By a GenomeWeb staff reporter

NEW YORK (GenomeWeb News) – Members of the International Cocoa Genome Sequencing Consortium have sequenced and started analyzing the genome of the cacao plant, Theobroma cacao — work that they describe in an online publication in Nature Genetics this week.

The researchers — from France's agricultural research center CIRAD, Pennsylvania State University, and a dozen-and-a-half other institutions — sequenced the genome of a T. cacao variety known as Criollo from Belize, which was known to have a highly homozygous genome. In the process, they found genetic clues about everything from the plant's evolutionary history to the genes and gene families behind commercially important traits.

"The mapping of these gene families along the cocoa chromosomes and comparison with the genome regions involved in trait variation (QTLs) constitutes an invaluable source of candidate genes for further functional studies that aim to discover the specific genes directly involved in trait variation," CIRAD researcher Claire Lanaud, who is senior author on the paper, and co-authors wrote.

"This draft genome sequence will facilitate a better understanding of trait variation and will accelerate the genetic improvement of T. cacao through efficient marker-assisted selection and exploitation of genetic resources," they added.

The Penn State arm of the research was funded, in part, through a gift from the Hershey Corporation.

The Criollo variety and other cacao plants producing high-quality chocolate are highly valued but not widely cultivated, the researchers explained, since they tend to be particularly susceptible to disease and may have lower yields.

"Fine cocoa production is estimated to be less than five percent of the world cocoa production because of low productivity and disease susceptibility," co-lead author Mark Guiltinan, a plant science researcher at Penn State, said in a statement.

Earlier this year, a team led by researchers at Mars, Inc., the US Department of Agriculture, and IBM announced that they had finished sequencing the genome of a widely grown cacao cultivar called Matina 1-6.

For the current study, researchers used a combination of Roche 454 GS FLX and Illumina GAIIx platforms to shotgun sequence the 430 million base pair genome of the Criollo plant B97-61/B2 — sequence that they filled in with BAC-end sequences generated by the Sanger approach.

Their analysis of the genome uncovered 28,798 predicted protein-coding genes.

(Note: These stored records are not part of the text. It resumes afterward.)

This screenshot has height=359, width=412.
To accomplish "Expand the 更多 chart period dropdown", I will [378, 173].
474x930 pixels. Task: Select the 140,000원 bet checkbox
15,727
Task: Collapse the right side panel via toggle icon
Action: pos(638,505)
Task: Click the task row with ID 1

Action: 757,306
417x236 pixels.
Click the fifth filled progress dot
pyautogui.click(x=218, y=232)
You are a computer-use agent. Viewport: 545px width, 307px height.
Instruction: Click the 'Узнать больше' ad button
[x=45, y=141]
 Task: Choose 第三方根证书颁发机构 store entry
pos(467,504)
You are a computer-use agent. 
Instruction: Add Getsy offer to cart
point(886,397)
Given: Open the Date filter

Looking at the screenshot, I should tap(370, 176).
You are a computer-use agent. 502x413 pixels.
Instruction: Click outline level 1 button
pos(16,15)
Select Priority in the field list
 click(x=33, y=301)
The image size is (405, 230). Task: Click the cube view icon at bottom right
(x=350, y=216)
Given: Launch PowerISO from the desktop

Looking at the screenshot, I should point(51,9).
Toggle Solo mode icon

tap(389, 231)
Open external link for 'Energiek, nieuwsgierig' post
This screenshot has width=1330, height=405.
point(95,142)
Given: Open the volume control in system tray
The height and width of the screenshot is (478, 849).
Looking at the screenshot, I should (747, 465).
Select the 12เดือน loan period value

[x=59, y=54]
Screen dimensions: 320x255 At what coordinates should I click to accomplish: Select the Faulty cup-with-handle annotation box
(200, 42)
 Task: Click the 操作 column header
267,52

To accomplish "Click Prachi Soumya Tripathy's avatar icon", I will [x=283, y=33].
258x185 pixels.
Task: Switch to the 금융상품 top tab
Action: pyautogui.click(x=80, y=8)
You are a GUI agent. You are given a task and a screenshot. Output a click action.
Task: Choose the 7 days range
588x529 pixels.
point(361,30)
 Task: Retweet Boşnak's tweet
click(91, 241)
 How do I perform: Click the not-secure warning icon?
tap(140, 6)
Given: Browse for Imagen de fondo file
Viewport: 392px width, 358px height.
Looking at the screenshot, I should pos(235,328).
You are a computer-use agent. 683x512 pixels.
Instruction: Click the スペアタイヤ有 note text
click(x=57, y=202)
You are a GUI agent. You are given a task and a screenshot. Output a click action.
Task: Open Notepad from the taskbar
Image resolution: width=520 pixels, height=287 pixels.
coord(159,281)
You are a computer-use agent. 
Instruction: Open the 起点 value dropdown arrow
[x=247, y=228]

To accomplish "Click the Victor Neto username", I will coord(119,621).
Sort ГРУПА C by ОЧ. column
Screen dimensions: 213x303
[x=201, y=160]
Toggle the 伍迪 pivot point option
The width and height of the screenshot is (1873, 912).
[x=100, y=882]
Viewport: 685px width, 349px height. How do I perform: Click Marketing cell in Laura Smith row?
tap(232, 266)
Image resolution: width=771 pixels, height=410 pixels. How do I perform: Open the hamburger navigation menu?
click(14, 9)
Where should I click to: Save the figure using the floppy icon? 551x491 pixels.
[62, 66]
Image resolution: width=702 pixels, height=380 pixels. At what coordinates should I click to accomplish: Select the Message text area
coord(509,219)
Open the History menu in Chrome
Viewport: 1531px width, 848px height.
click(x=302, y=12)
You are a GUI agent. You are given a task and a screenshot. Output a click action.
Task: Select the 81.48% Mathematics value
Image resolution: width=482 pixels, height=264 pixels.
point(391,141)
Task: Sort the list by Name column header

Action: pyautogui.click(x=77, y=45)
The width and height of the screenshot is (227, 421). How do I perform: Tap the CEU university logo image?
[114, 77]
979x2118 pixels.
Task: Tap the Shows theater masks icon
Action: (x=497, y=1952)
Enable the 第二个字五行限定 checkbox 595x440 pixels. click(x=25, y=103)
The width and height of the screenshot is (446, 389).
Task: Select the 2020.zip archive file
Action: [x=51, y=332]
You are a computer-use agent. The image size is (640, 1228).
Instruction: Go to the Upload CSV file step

Of these, the researchers were able to assigned 23,529 — almost 82 percent — to one of Criollo's 10 chromosomes.

Through comparisons with several other sequenced plants, the team identified 6,362 gene clusters that are shared with Arabidopsis thaliana, grape, soybean, and poplar, along with 682 T. cacao-specific gene families.

Their analyses of these coding genes turned up 84 lipid biosynthesis genes that may influence cocoa butter production, as well as genes related to chocolate flavor, aroma, color, disease resistance, and more. For instance, they noted, the genome seems to contain expansions affecting genes related to the production of flavonoid compounds involved in cocoa flavor.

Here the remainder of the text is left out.